Starting at the row that contains "Click the binoculars find next icon" and ending at the last row, rewrite those rows with "binoculars" swapped for "magnifier" and everything else unchanged. Leave the pictures out of your answer.

■ A block of data
◆ ◆ ◆ ◆
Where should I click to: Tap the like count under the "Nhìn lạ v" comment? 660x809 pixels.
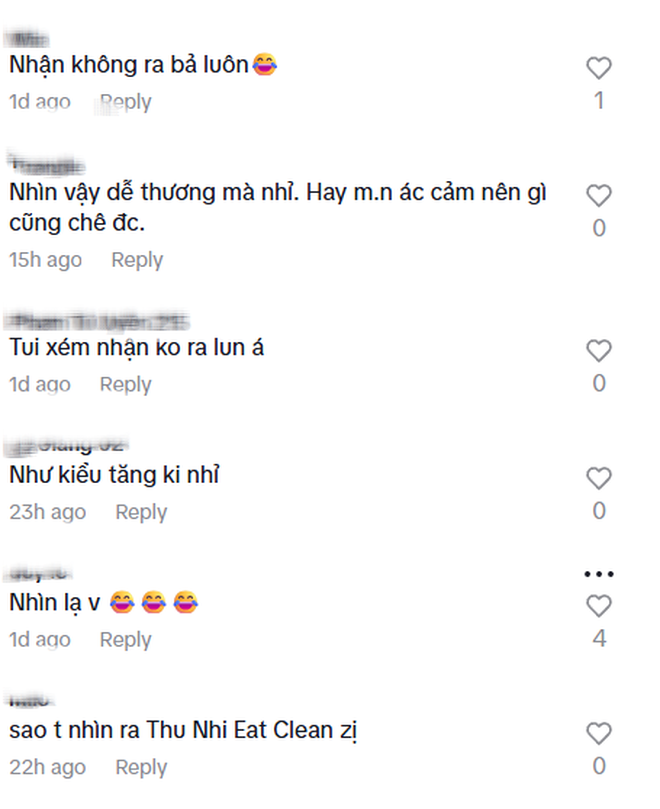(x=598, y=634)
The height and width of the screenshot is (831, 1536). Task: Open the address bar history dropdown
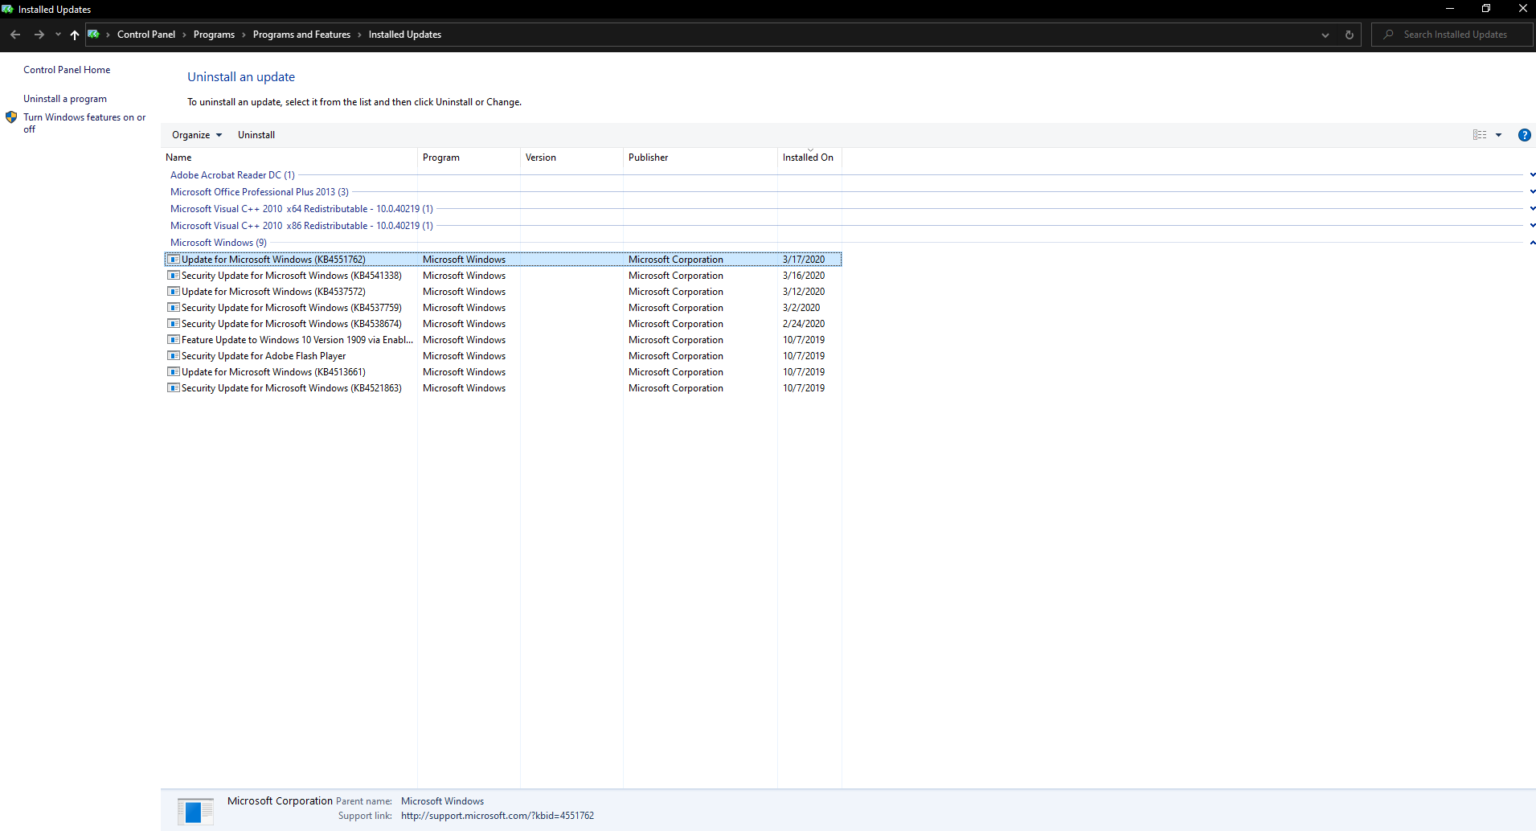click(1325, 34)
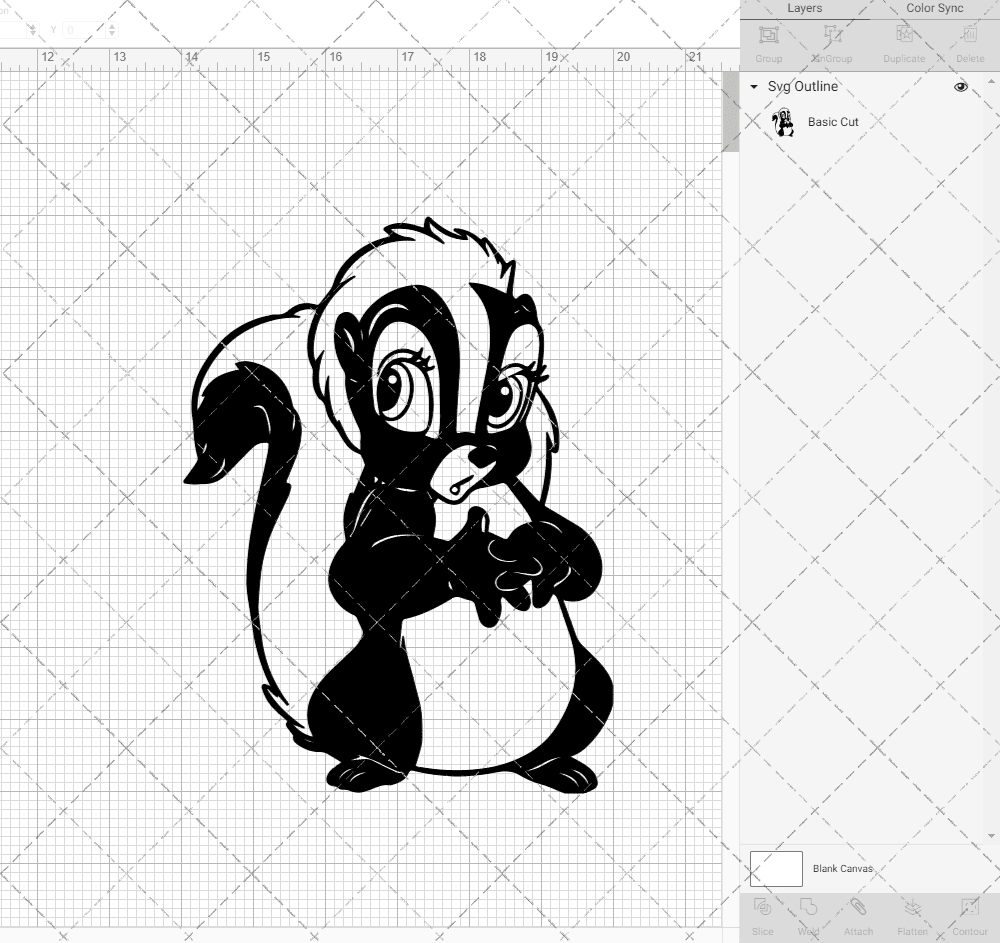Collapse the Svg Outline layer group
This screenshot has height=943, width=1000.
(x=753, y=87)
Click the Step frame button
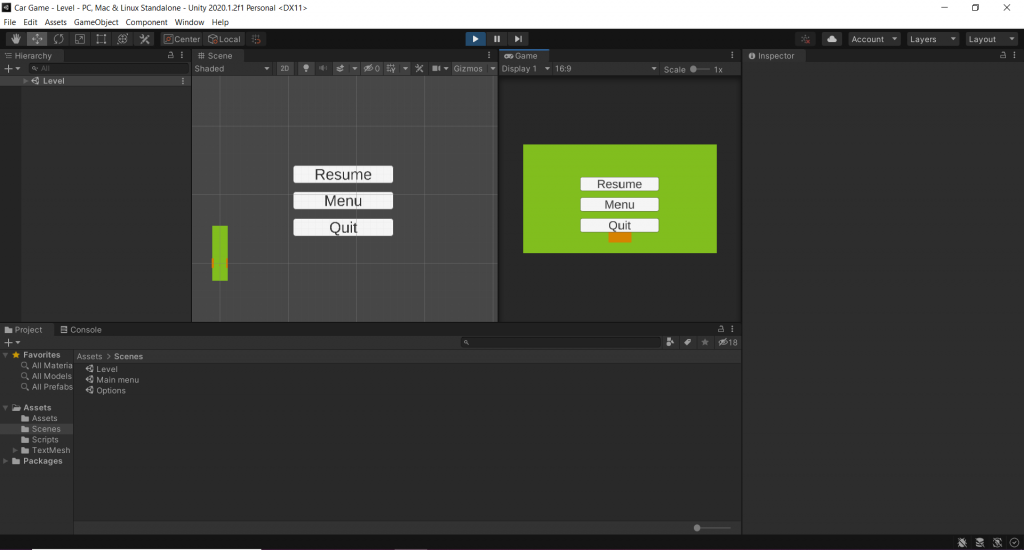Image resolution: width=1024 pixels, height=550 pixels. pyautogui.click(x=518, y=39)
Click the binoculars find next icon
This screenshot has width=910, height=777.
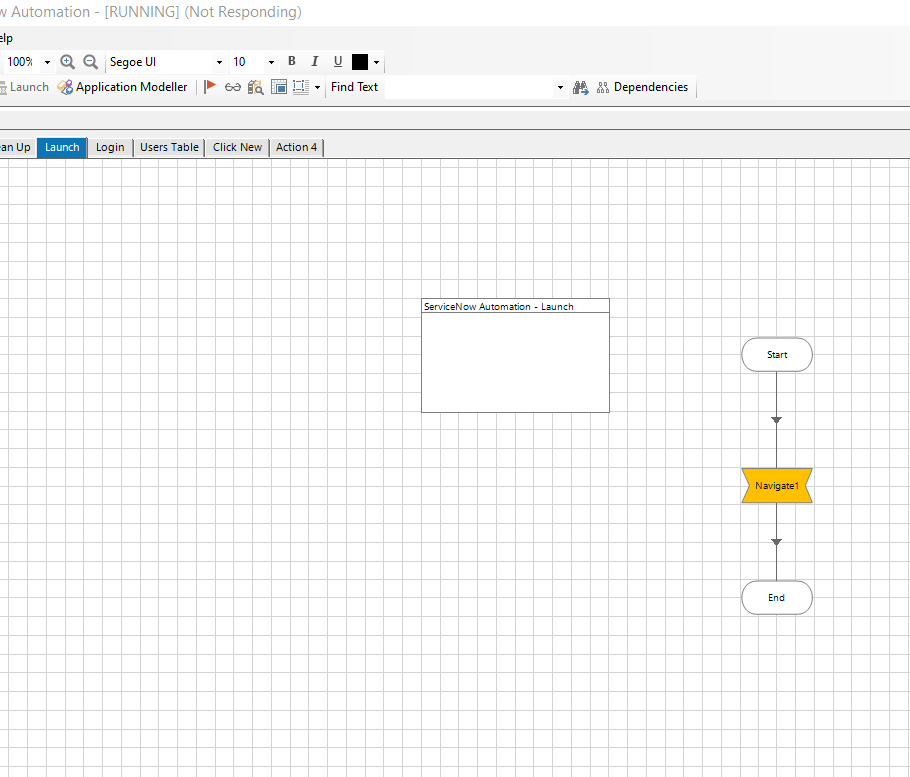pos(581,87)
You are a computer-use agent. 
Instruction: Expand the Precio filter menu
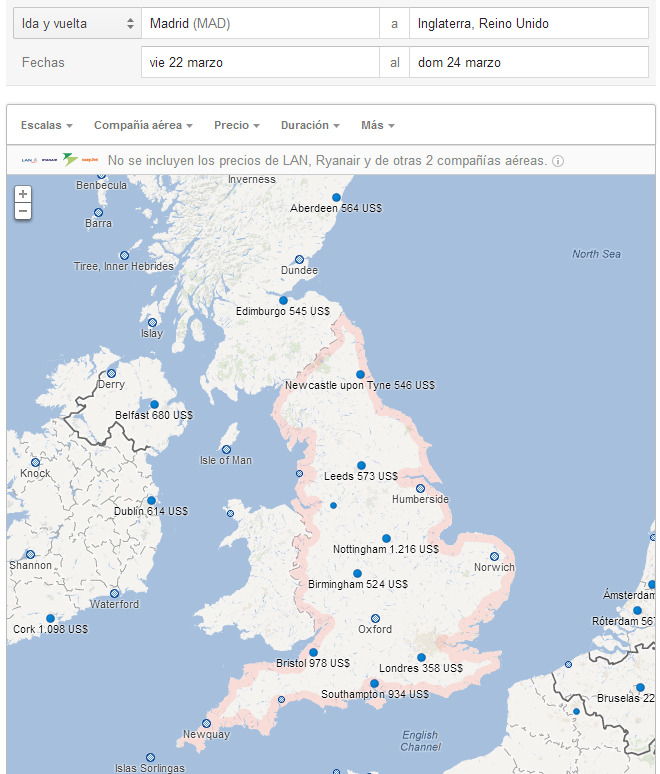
◆ ◆ ◆ ◆
■ Final answer
Click the magnifier find next icon
This screenshot has width=910, height=777.
pos(581,87)
You are a computer-use agent. 
Instruction: Expand the Precio filter menu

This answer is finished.